_TASK DATA_.
>> BEGIN

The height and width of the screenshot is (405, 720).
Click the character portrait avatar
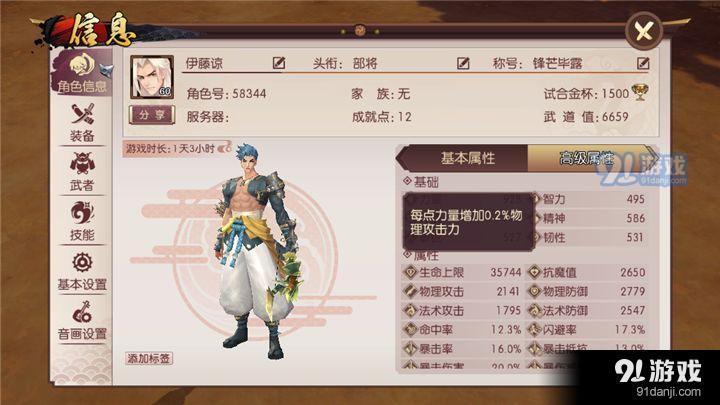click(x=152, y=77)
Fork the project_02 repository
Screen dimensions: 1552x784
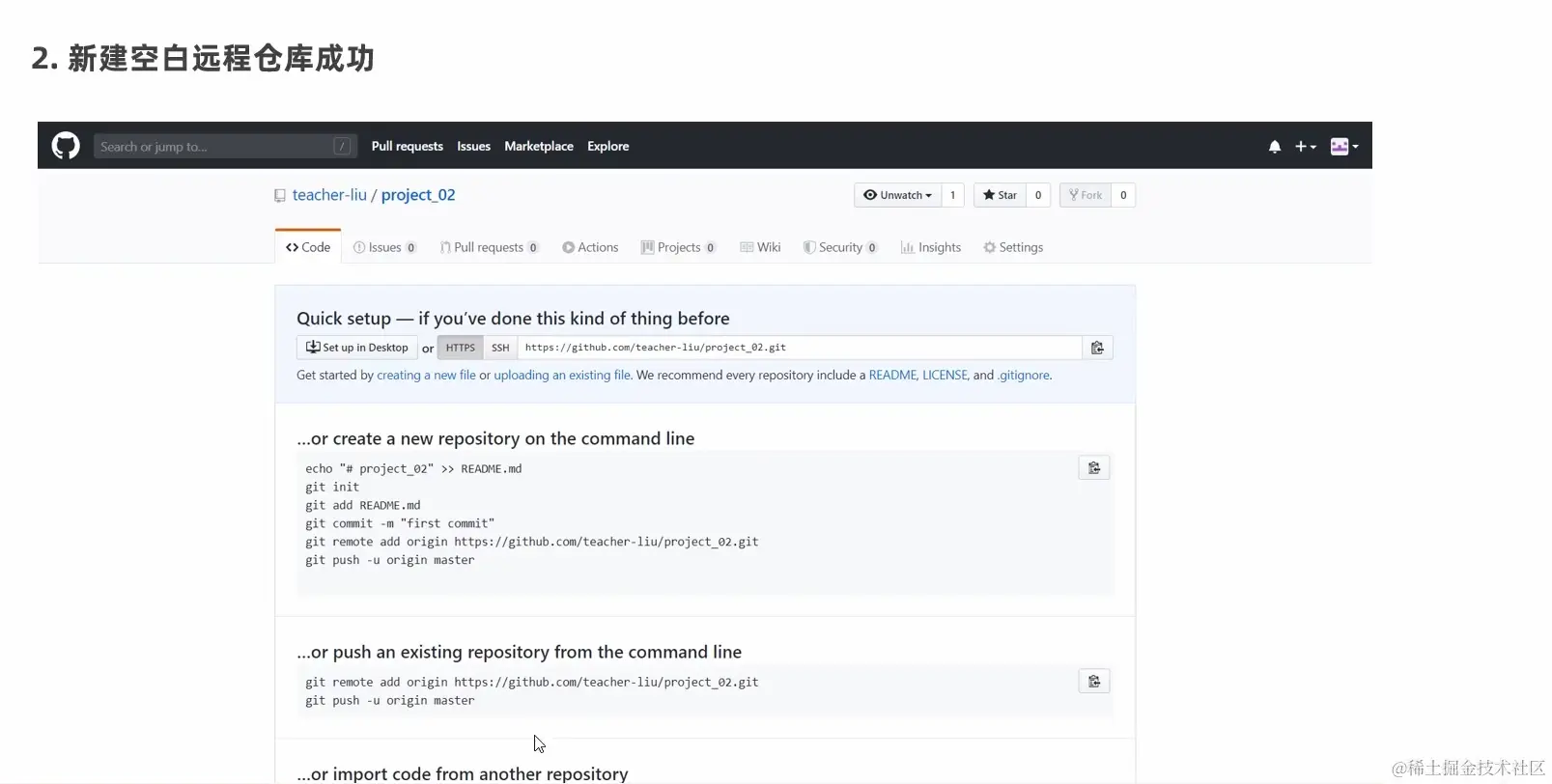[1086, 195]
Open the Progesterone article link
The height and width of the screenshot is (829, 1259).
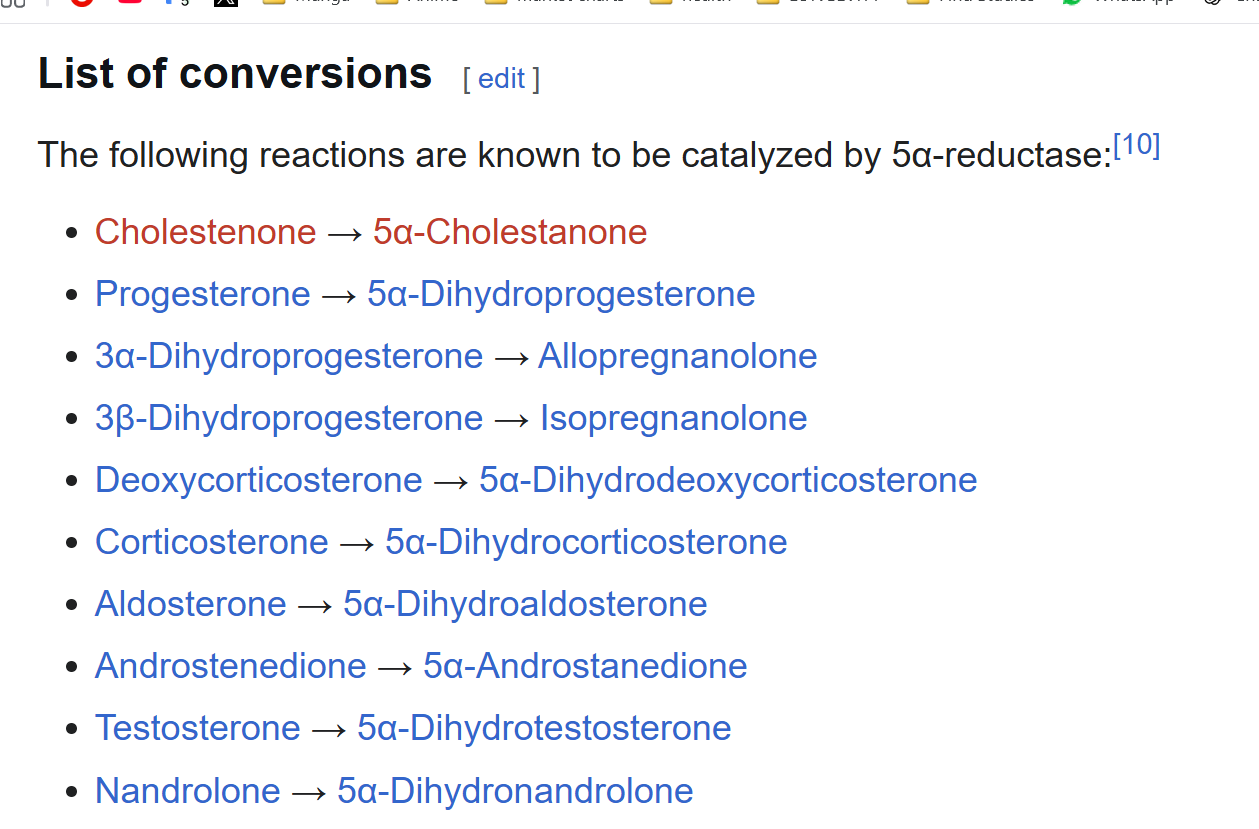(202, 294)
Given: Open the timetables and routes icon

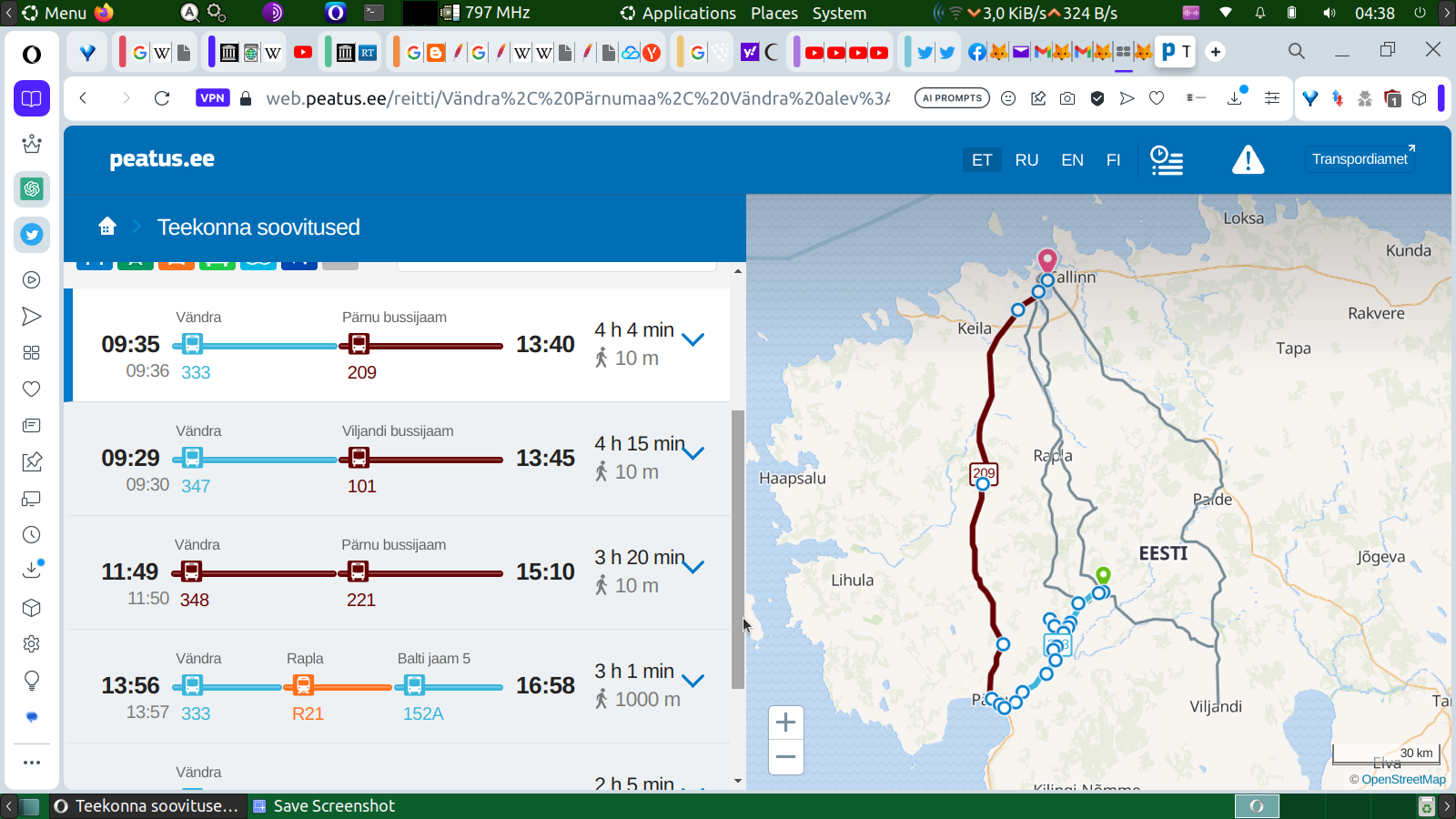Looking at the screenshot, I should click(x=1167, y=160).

>> END

_WHAT IS EXPECTED_. Write out every line of the items above as a numbered list, skipping blank lines and leaving out the pictures.

_OUTPUT FOR THIS TASK_.
1. The height and width of the screenshot is (405, 720).
2. Click the character portrait avatar
3. click(x=152, y=77)
4. Fork the project_02 repository
5. Screen dimensions: 1552x784
6. [1086, 195]
7. Open the Progesterone article link
8. The height and width of the screenshot is (829, 1259).
9. (202, 294)
10. Given: Open the timetables and routes icon
11. Looking at the screenshot, I should click(x=1167, y=160).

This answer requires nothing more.